* [WHAT TO PRODUCE]: Your job is to restate each entry word for word.

Stored items:
--------

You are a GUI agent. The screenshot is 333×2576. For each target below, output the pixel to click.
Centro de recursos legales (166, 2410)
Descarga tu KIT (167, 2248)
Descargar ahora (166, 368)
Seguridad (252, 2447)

--------

* [OUTPUT OF THE TASK]:
You are a GUI agent. The screenshot is 333×2576. For each target below, output the pixel to click.
Centro de recursos legales (166, 2410)
Descarga tu KIT (167, 2248)
Descargar ahora (166, 368)
Seguridad (252, 2447)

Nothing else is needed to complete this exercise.